Здесь повсюду ощущалась легкая и веселая атмосфера. Среди деревьев в прозрачных нарядах прохаживались девушки в ожидании того часа, когда мужчины пригласят их к себе на пиршество…
И в садах, и среди лавровых рощ с просторными и вечнозелеными бархатными лужайками можно было играть на любом инструменте, петь. И звуки волшебных инструментов и голосов, наполняющие теплом и свежестью, и источающие ароматы долы говорили о полном блаженстве, разлитом в самом воздухе, окутывавшем холмы и рощи этого благоуханного края.
Среди щебета птиц в перелесках, перекликаясь друг с другом мелодичным журчанием, лились прозрачные святые источники, ручьи и реки, по берегам которых источали ароматы травы и цветы; среди одетых в новые оболочки душ всех тех, кто оставил после себя на Земле добрую славу, — те, кто пал в честном бою за отечество, кто творил красоту и молитву, во славу Господа, кто нес людям радость, можно было встретить Орфея. Чтобы послушать его божественный голос к нему спускались с необозримых вершин многочисленные ангелы и собирались стада животных из окрестных лесов и гор. Птицы слетались полюбоваться, как порхают над серебряными струнами золоченых гуслей певца разноцветные ноты.
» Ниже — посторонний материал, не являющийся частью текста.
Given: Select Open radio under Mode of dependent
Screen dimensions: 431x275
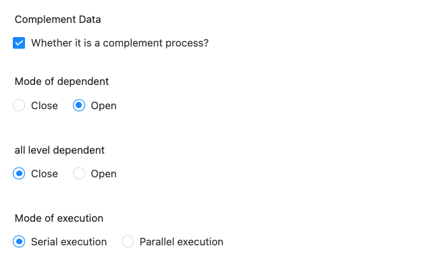Looking at the screenshot, I should (79, 106).
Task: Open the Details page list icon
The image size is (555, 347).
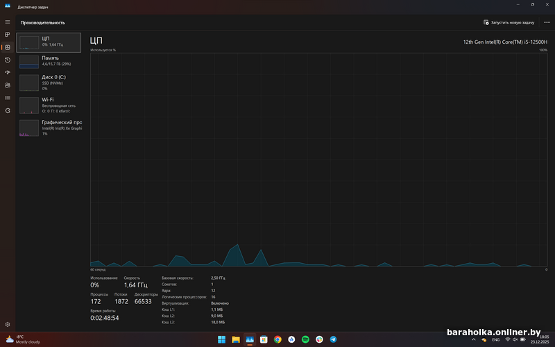Action: click(x=8, y=98)
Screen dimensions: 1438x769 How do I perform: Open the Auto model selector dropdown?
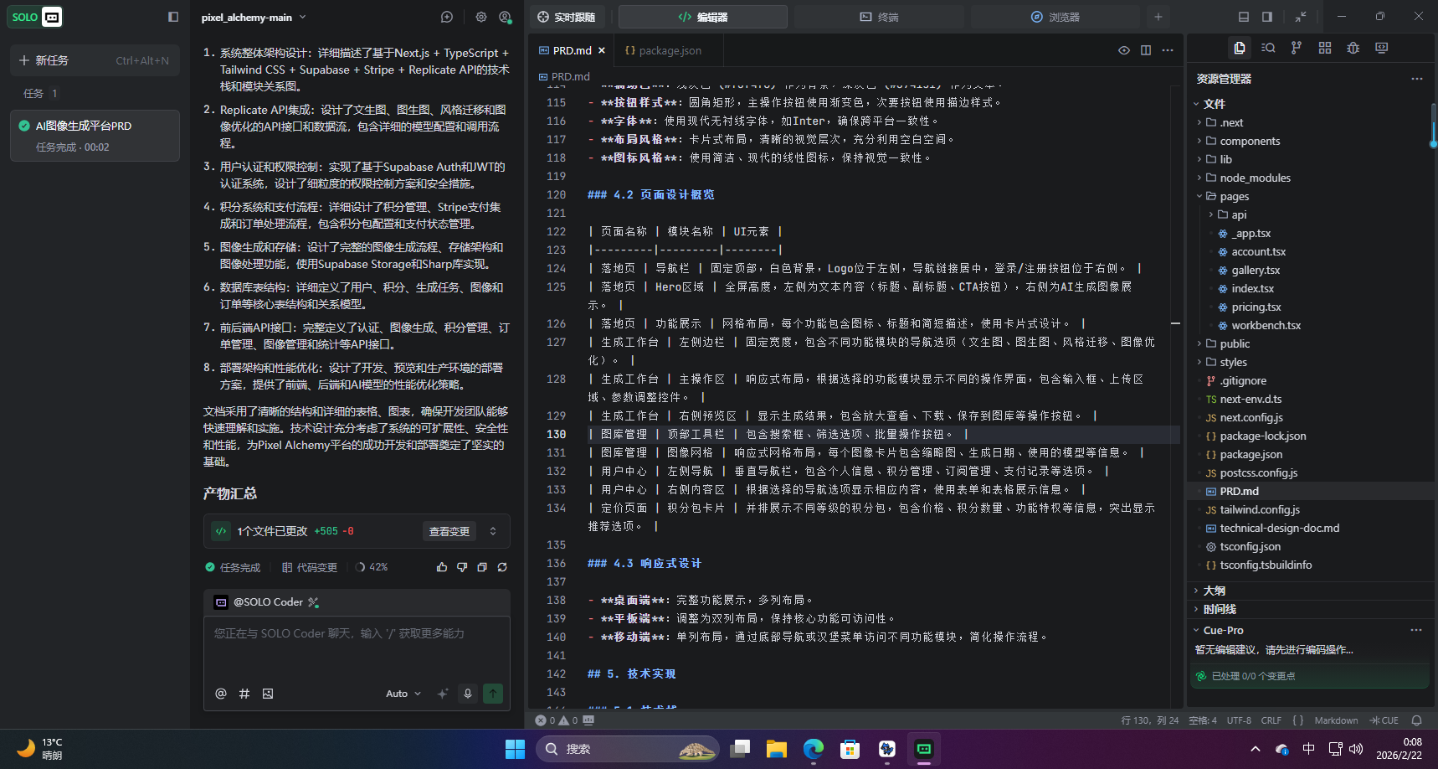tap(402, 694)
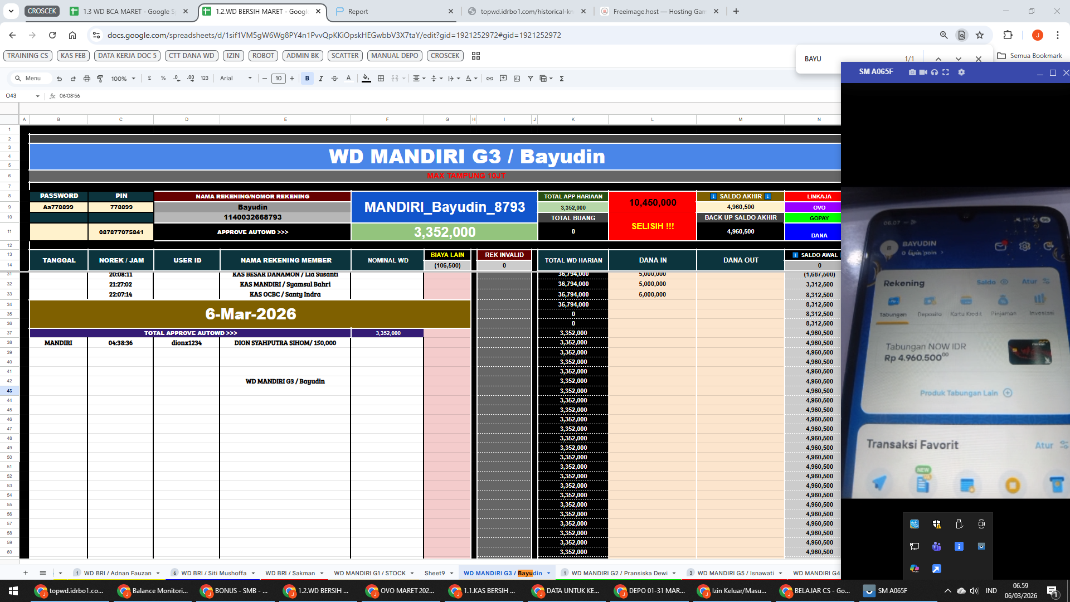Open the WD BRI / Sakman sheet tab
This screenshot has width=1070, height=602.
pos(290,573)
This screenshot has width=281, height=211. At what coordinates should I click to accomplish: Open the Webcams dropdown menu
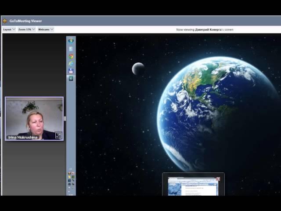[46, 29]
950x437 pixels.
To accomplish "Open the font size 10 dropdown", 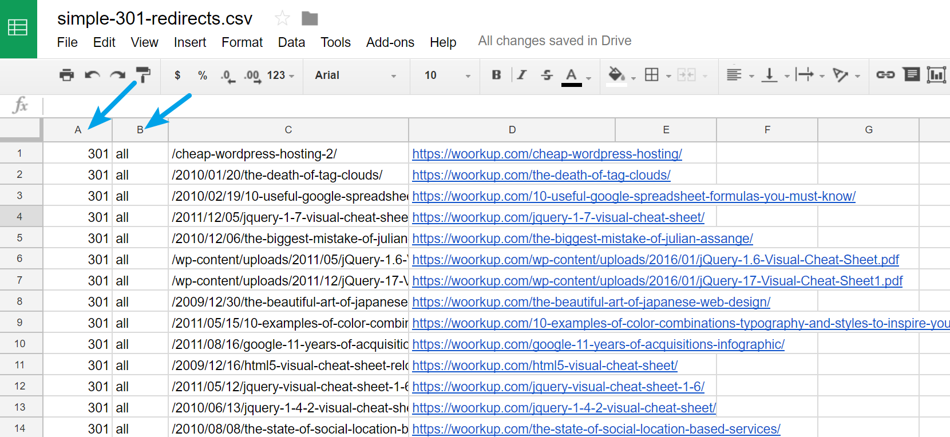I will pos(448,76).
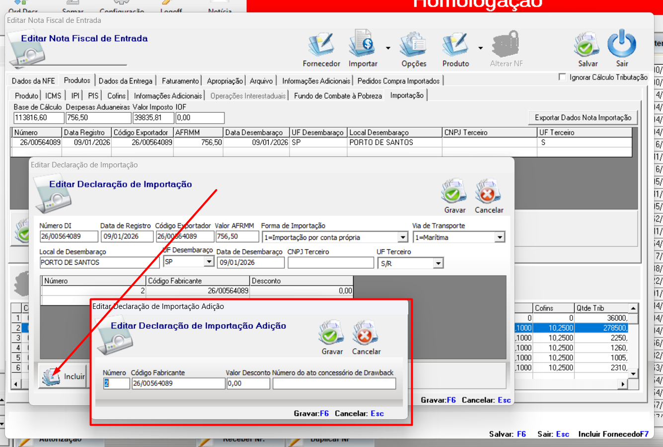Open dropdown arrow next to Importar
This screenshot has width=663, height=447.
(388, 48)
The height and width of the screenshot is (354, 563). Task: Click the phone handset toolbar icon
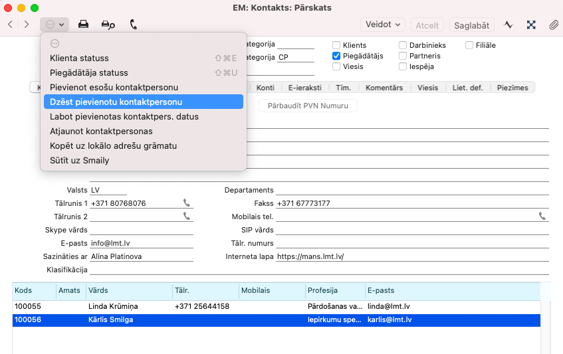(x=134, y=25)
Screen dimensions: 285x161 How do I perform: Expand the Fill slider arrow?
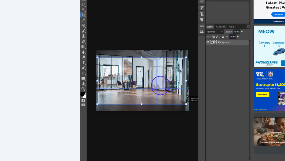[238, 37]
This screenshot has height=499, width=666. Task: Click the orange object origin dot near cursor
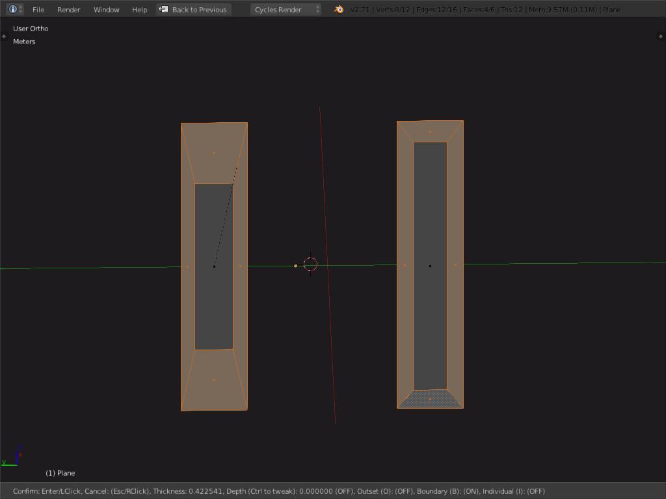[296, 266]

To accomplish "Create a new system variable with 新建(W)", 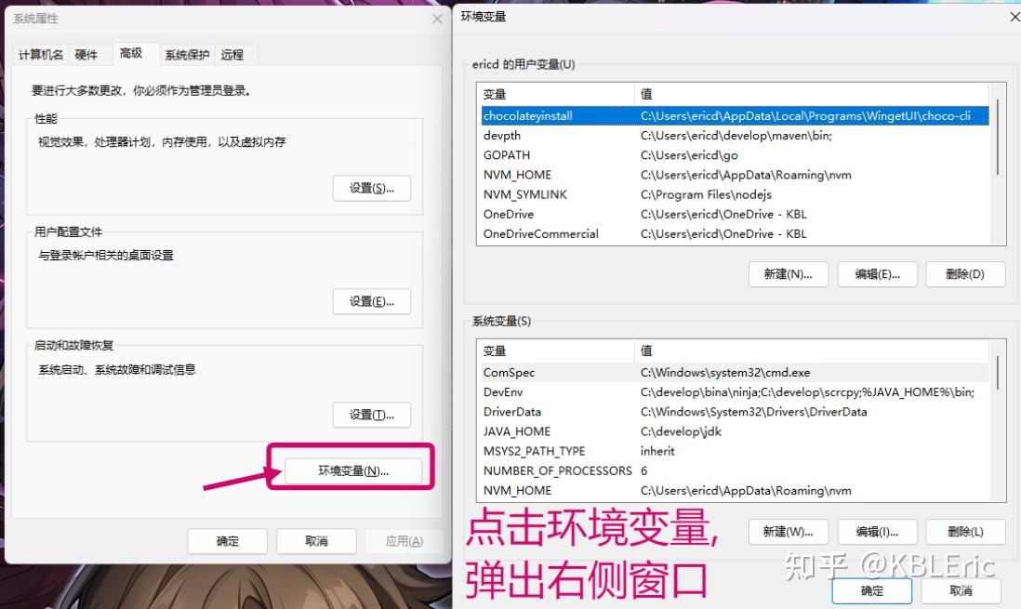I will (x=788, y=532).
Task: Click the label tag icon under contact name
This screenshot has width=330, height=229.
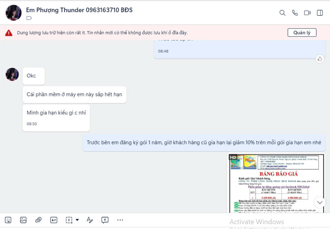Action: pos(29,18)
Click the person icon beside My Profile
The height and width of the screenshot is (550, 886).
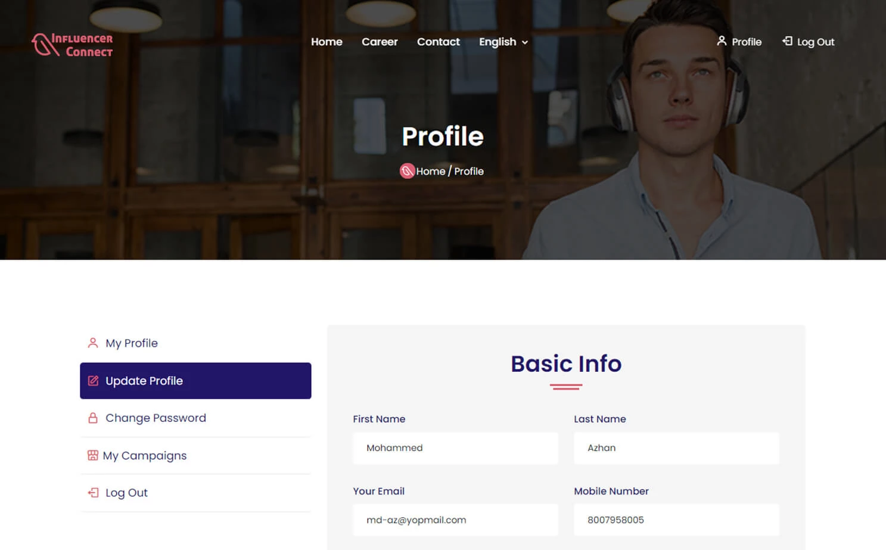coord(92,343)

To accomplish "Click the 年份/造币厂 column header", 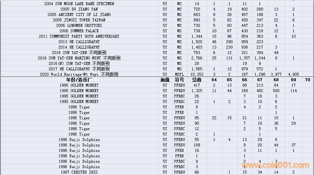I will [x=79, y=80].
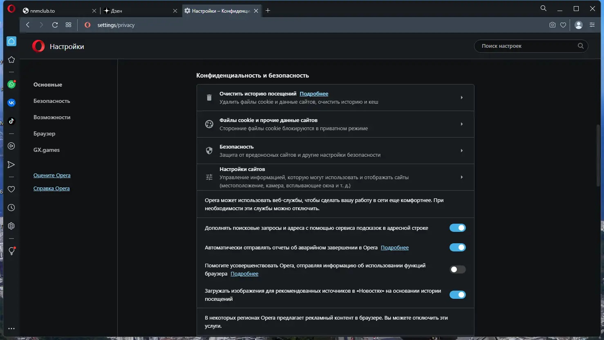
Task: Open TikTok sidebar panel
Action: click(11, 121)
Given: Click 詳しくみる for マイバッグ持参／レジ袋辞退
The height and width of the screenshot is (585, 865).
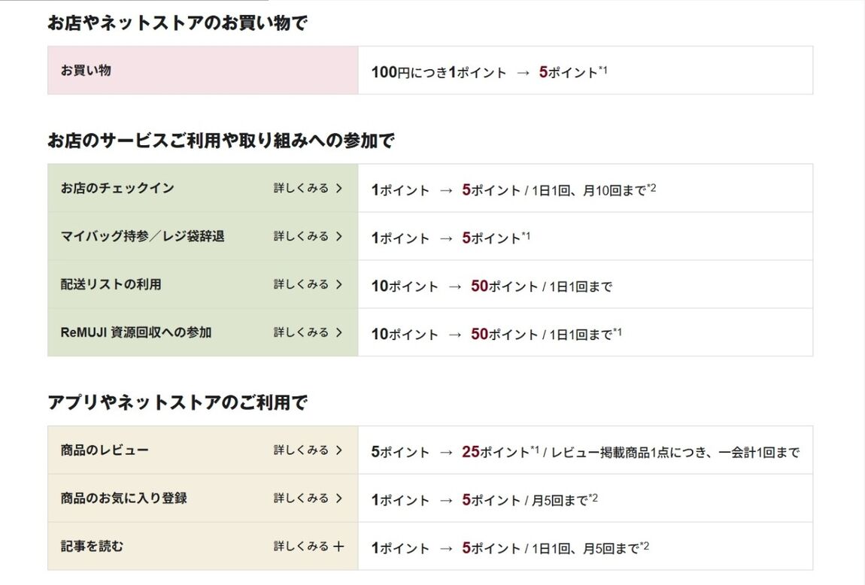Looking at the screenshot, I should point(301,236).
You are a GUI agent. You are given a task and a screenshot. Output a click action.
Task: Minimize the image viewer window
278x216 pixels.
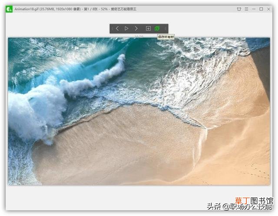(254, 9)

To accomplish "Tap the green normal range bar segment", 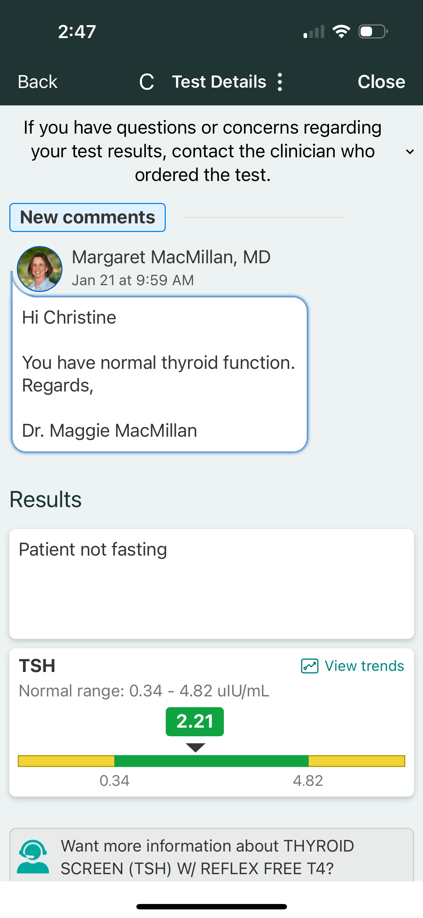I will (211, 761).

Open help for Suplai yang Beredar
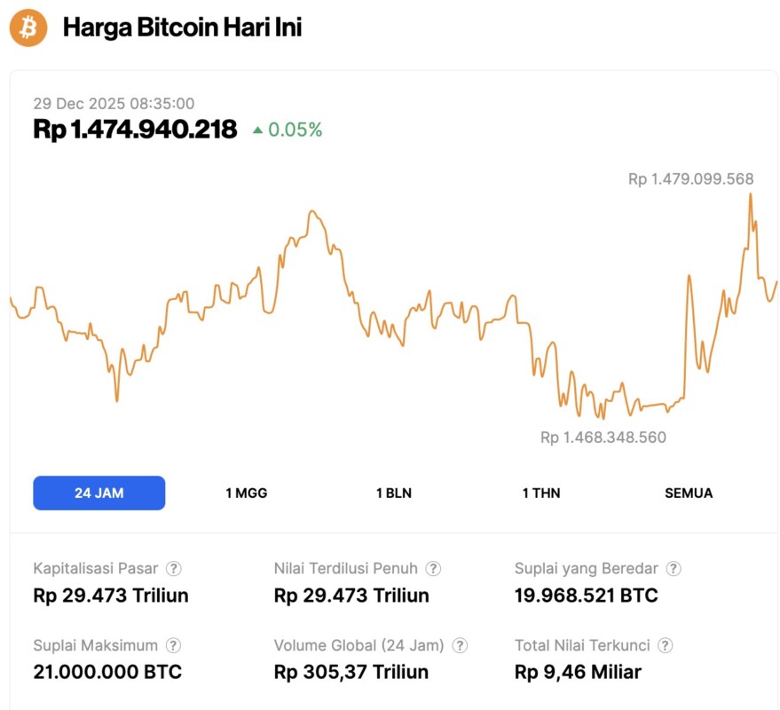pyautogui.click(x=673, y=568)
А никогда не стареющие и не подверженные болезням деревья начинали двигаться с места, очарованные дивным пением; дуб и тополь, стройные кипарисы и широколистые платаны, сосны и ели толпились кругом; ни одна ветка, ни один лист не шелохнулись на них, когда ноты кружились над верхушками леса, проникая сквозь кроны деревьев.
Когда умолкали певцы и музыканты, на смену им выходили поэты — декламаторы, чтобы соперничать друг с другом возвышенным слогом и ритмом, изяществом строк и строф. И вновь плыла над райскими долами музыка рифмы и образа, украшенная звучными эпитетами и мудреными фразеологическими оборотами.
И везде, где можно было слушать и любоваться творениями талантов, можно было встретить давно покинувших Землю родственников, поговорить с ними обо всем, порадоваться вечной и никогда не утомляющей жизни.
К этому стоит стремиться, вопреки всем изречениям невесть кем избранных земных «пенкоснимателей», многие из которых, поклоняясь своим божествам, уже давно живут в раю.
«И зачем нам обещать чего-то в будущей жизни на небе, — говорят они. — К чему осквернять наши храмы, зачеркнув наши законы и традиции, все, что помогает нам жить в раю сейчас, изо дня в день? Мы едим и пьем до сыта, целуем красавиц — чем это не рай земной?»
И что им сказать в ответ? Может быть, напомнить о том, что рай земной им дан лишь для того, чтобы их испытать и послать в Ад небесный, все выше и выше перемещающийся с одного неба на другой. Те, кто ест и пьет досыта в этой земной жизни и целует красавиц, проявляют алчность и презрение к нищим и сиротам. Им не будет доступа в Рай Господний! Большинство из нас, землян, об этом знают, да только запомнить не хотят; поскольку привыкли жить одним днем.







Глава 12

в которой речь идет о встрече Пушкина с одним из представителей рода Ганнибалов и его воспоминаниях о былом посещении Ада.

1

Где-то среди окружающих Пушкина и парящих от цветения деревьев и кустарников безграничного сада он повстречал одного из основателей семейства Ганнибалов — Ибрагима Петровича.
Шоколадного цвета старец встретил Александра Сергеевича счастливой улыбкой и приветливыми речами, но как ни пытался Поэт обнять его, тот ускользал, подобно легкому сновидению. Только ласковый взгляд и мудрые речи были доступны для пушкинских глаз и ушей, вызывая возвышенные чувства родства.
Образ африканского… деда, пылкие страсти которого, соединенные с ужасным легкомыслием, вовлекали его в удивительные заблуждения, ускользал, оставляя в сознании Поэта, высказанное Ганнибалом пожелание: «Хочешь рая, молись и исповедуйся. Желаешь вечной жизни, блюди Господние заповеди и снова молись и молись…»
И к этому нельзя было не прислушаться уже в силу того, что слова эти исходили от представителя африканского рода — носителя далекой от православия религии.
— Все что ты сотворил, — гулким эхом катились слова наставления, — еще можно забыть, испив водицы из Леты — реки, но никогда не запрятать грехов своих от всевидящего ока Всевышнего.
Выказав свою искреннюю озабоченность за благополучный исход предназначенного Поэту Чистилища, зачинатель пушкинского рода плавно развел руками Пространство, и указал Александру Сергеевичу на уже знакомую ему дорогу:
— Иди и помни о том, что каждый твой шаг имеет два направления — в Рай или в Ад…
После того как Пушкин почувствовал на спине своей легкий толчок руки Ганнибала, очередное видение перенесло его на берег реки Ахерон.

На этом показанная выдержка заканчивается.